Erst sehr viel später, als ich, für mich entscheidend, die Abhandlungen von Sigmund Freud zur Sexualtheorie las, begriff ich dass wir Menschen insofern eigentlich auch mehr oder weniger nur "Tiere sind". Zu diesem Zeitpunkt begann ich plötzlich die Menschen "als Tiere" sogar zu lieben, was bis heute bei mir so aber dann eben auch ganz anders so geblieben ist; was zugleich eine gewisse Komik beinhaltet. Sukzessive von Tag zu Tag und von Jahr zu Jahr lernte ich aber darüber hinaus, dass der Mensch, wenn auch zu einem erheblichen Teil "Tier" doch darüber hinaus sehr viel mehr ist; und entwickelte für mich einen sich allerdings ebenso kontinuierlich verändernden "Humanismus". Ich sehe mich mit meinen Mitmenschen selbst seitdem sogar im für die "Natur" so gefährlichen "Anthropozän" als die notwendige und nicht hintergehbare Spitze der Evolution und erhaltenswerte wenn auch nicht erkennbar zielgerichtete "Schöpfung" an, und eben doch - trotz aller Mängel - als ein wünschenswertes und riskant liebenswertes Ergebnis des für uns nach wie vor unerklärlichen und insofern offenen Schicksals.

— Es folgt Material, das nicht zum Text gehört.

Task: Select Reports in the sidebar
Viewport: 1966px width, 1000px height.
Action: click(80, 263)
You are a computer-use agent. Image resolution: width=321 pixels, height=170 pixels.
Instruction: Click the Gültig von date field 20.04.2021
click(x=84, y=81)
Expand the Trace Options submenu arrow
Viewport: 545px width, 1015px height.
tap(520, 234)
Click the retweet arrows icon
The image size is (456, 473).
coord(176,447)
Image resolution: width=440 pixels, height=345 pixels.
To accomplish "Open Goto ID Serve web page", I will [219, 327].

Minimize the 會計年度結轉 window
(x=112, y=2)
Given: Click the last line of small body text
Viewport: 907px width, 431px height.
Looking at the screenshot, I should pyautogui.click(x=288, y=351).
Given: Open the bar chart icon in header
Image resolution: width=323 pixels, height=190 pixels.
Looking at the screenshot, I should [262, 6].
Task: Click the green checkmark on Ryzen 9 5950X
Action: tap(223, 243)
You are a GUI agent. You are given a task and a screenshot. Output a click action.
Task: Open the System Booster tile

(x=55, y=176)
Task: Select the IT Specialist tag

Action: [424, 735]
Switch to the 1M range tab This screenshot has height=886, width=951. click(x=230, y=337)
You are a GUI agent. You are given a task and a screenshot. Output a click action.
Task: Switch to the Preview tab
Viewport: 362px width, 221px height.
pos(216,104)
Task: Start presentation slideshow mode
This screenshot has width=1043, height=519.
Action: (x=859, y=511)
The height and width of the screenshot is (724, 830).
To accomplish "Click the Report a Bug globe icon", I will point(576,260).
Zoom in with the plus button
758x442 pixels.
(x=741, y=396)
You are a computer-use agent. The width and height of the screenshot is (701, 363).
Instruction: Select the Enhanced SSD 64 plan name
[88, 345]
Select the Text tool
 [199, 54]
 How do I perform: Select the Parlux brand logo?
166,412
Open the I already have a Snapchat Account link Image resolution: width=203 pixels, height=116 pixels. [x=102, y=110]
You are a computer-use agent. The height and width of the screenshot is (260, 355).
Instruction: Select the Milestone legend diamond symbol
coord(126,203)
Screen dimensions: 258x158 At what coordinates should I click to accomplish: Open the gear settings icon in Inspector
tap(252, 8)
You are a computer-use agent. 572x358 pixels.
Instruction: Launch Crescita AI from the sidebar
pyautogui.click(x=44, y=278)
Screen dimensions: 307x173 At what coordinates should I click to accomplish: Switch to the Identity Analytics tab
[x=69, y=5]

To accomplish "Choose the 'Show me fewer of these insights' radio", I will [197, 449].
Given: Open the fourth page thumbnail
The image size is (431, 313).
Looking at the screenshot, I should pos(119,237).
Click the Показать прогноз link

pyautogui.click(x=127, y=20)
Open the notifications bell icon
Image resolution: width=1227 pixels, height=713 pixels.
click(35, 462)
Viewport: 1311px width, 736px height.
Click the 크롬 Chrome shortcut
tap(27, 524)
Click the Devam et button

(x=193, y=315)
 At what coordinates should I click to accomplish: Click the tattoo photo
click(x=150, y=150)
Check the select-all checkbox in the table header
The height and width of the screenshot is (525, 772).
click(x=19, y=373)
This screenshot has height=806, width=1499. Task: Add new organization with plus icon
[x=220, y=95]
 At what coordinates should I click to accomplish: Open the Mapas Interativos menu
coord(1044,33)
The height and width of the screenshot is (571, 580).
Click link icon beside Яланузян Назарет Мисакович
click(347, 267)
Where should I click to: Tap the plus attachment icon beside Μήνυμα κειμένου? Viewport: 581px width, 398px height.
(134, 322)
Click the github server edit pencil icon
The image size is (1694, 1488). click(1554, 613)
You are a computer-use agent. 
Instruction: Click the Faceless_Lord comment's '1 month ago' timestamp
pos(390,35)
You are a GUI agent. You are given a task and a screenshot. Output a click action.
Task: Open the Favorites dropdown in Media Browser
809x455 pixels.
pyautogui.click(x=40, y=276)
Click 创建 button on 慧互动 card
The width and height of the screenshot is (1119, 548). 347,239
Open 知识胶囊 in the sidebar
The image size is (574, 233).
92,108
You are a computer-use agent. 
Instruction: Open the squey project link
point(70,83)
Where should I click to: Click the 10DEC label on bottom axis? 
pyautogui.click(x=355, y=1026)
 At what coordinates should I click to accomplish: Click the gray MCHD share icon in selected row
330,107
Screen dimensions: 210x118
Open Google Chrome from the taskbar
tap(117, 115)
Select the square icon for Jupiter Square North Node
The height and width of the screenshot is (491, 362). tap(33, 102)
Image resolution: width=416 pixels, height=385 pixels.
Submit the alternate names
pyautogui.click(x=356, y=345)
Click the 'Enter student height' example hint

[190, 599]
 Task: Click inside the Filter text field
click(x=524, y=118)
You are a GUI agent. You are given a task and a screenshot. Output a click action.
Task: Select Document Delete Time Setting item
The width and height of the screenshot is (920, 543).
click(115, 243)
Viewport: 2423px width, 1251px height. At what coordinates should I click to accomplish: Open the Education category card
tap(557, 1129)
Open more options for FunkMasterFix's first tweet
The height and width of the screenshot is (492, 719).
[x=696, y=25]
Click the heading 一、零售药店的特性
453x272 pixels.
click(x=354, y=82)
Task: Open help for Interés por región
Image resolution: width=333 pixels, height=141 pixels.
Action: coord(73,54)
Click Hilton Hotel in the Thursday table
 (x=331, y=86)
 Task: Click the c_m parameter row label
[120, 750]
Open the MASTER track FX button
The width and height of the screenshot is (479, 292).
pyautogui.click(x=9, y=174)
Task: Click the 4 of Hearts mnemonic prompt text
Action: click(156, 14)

Selbst wenn sich der Mensch durch den Menschen einmal als "Maschine" ganz aufheben sollte, und auf die "Vernichtung der Menschheit" oder moderater gesprochen die "Versklavung der Menschheit" durch Maschinen ein noch komplexerer und noch kompliziererer systemischer "Organismus" sich "sorgend" unserer Erde annehmen sollte, so werde ich meine humane Nachricht in das All der Unendlichkeit mitnehmen:
Der Mensch ist ein wundervoller Wert an sich, dessen Einmaligkeit, Nützlichkeit und auch gattungsmäßige Unverbesserlichkeit es für unseren menschlich überschaubaren Kosmos selbst in einem Horror-Szenario nachfolgend künstlicher Intelligenz zu bewahren gilt, weil letztere letztendlich nur aus den niedrigsten Instinkten des Menschen selbst, nämlich seiner kompletten Selbstverachtung statt seiner Selbstliebe geboren wurde.
Aus Verachtung aber, soweit ich dies inzwischen selbst allzu kurzsichtig mit begrenzter Lebensspanne aus der historischen Erfahrung des Menschseins begutachten kann, ist noch nie etwas dem Kosmos Förderliches entstanden. Im Gegensatz dazu sollten wir deshalb eben unsere erreichbare und begrenzt überschaubare Welt vor diesem Supergau der Übernahme menschlicher Gefühle und Intelligenz durch künstliche Gefühle und künstliche Intelligenz schützen.p.s. Dieser vorläufige Text wird in den nächsten hoffentlich noch vor mir liegenden Tagen, Wochen und Monaten weiter fortgeschrieben, und ist nur ein vorläufiges aktuelles Zwischenergebnis meines NACHdenkens. Vor allem die Gedanken aus meiner Diplom- und Doktorarbeit aus den 80er Jahren werde ich noch einarbeiten, die aber in ihrer ursprünglichen Form als Vorstudie und pdf schon jetzt unter den auf meiner Homepage abrufbaren Publikationen bereits veröffentlicht sind.